Chinese social media exploded in anger after a video posted online showed the forcible removal of a Chinese passenger from a United Airlines flight by security officers.
In a video taken by Audra Bridges, who was on board the flight from Chicago to Louisville, the man is forcibly dragged by security officers, banging his face as he is pulled along. The video has been watched more than 14 million times and shared 187,000 times on Facebook.
The middle-aged man insisted he was a doctor who had patients to treat the next day, and he screamed loudly as he was dragged out of his window seat to make way for United Airlines personnel after the flight was overbooked.
@peopleteams @united @StoryArcCreativ @CNN @FoxNews pic.twitter.com/fxjcKZgweg
— Jayse D. Anspach (@JayseDavid) April 10, 2017
@united @FoxNews @CNN not a good way to treat a Doctor trying to get to work because they overbooked pic.twitter.com/sj9oHk94Ik
— Tyler Bridges (@Tyler_Bridges) April 9, 2017
@united @CNN @FoxNews @WHAS11 Man forcibly removed from plane somehow gets back on still bloody from being removed pic.twitter.com/njS3nC0pDl
— Tyler Bridges (@Tyler_Bridges) April 10, 2017
Even though Facebook is banned in China, the video quickly made its way to the dominant social media in China, the micro-blogging site Weibo, where it has been watched more than 100 million times, and the chat app WeChat.
"United Airlines of the United States has raised the anger of Chinese people, of Asian people . . . and they are being scolded by people from around the world," the Dongguan Communist Youth League said in a Weibo posting.
United Airlines issued an official apology for the overbooking after the incident.
In its report on the incident, the Communist Party's official organ People's Daily stressed how an Asian passenger was involved.
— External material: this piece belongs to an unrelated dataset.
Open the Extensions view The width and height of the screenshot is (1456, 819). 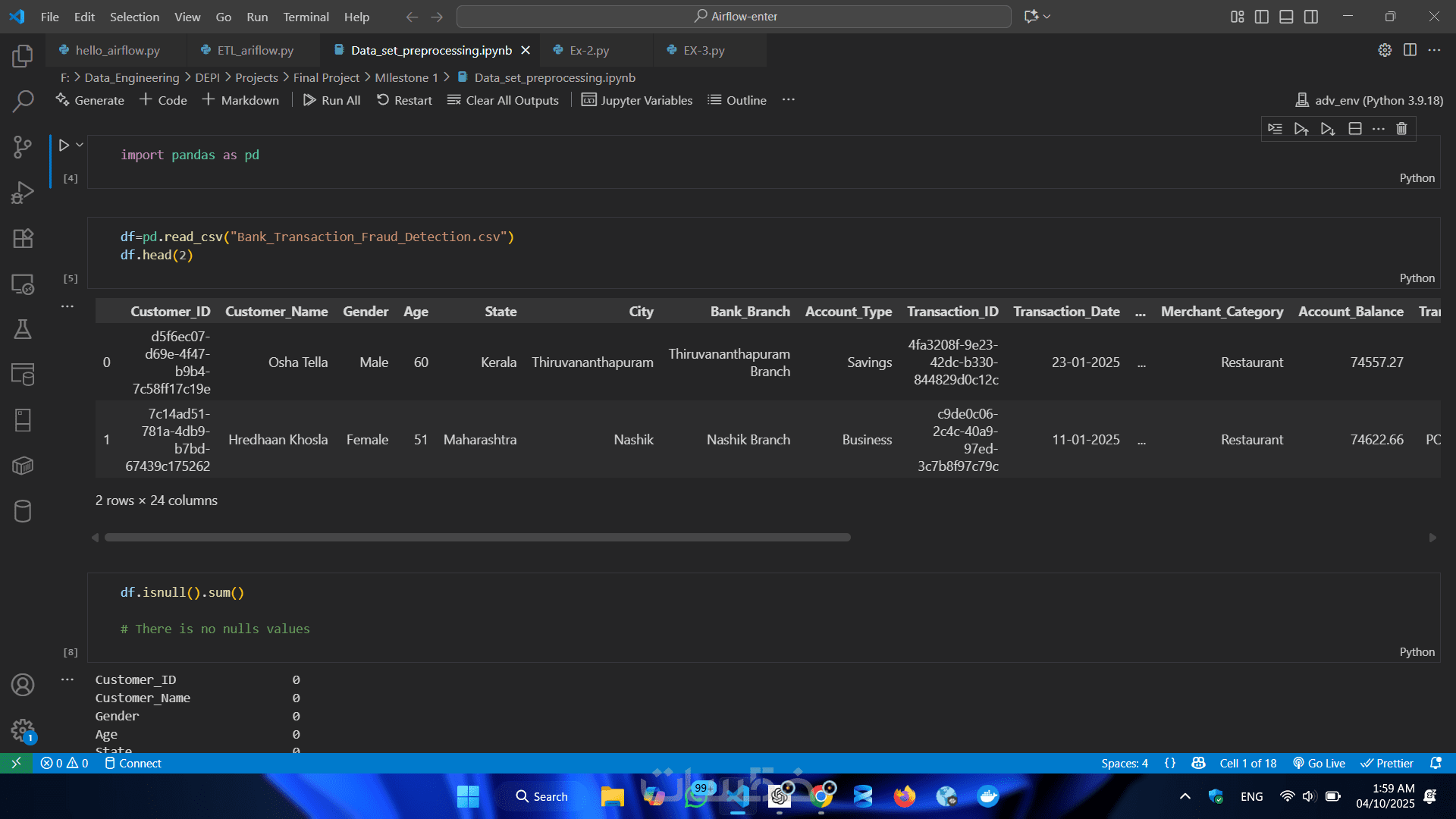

“An Asian male passenger on an overbooked United flight at Chicago’s O’Hare International Airport was ripped out of his seat by uniformed officers and dragged down the aisle on his back like luggage, as several horrified passengers captured footage of his bloodied face on their phones. The incident sparked a huge outcry online,” the report said.
#chineselivesmatters
One posting by a commentator called DC339SJ urged a federal investigation into the incident. While it did not mention racism specifically, it did have the hashtag #chineselivesmatters.
One fellow passenger, Tyler Bridges, told the Washington Post that the man had said: "I'm being selected because I'm Chinese."
“This is rogue law enforcement, injuring a Chinese person and tragically dragging them down the plane,” said another commentator.
Another Weibo user named Wrh wrote: “United forced forced passengers off the plane, one of them an Asian doctor. He said he was a doctor and had to see patients next day. He was selected more or less because he was Chinese. Shame on United Airlines.”
According to United's website, the airline operates more non-stop US flights to China than any other airline, to cities including Beijing, Shanghai, Chengdu, Xi'an, Hangzhou and Hong Kong. It began flights to China in 1986.
One former passenger called Bella wrote an angry post on Weibo saying: “Do not fly United Airlines, repeat, do not fly United Airlines. Never fly United Airlines”.
In March last year, Virgin Airlines was attacked by China’s online citizenry after a Chinese passenger claimed she was racially abused and sworn at by another traveller on a flight from London to Shanghai and that the flight crew did nothing to help her.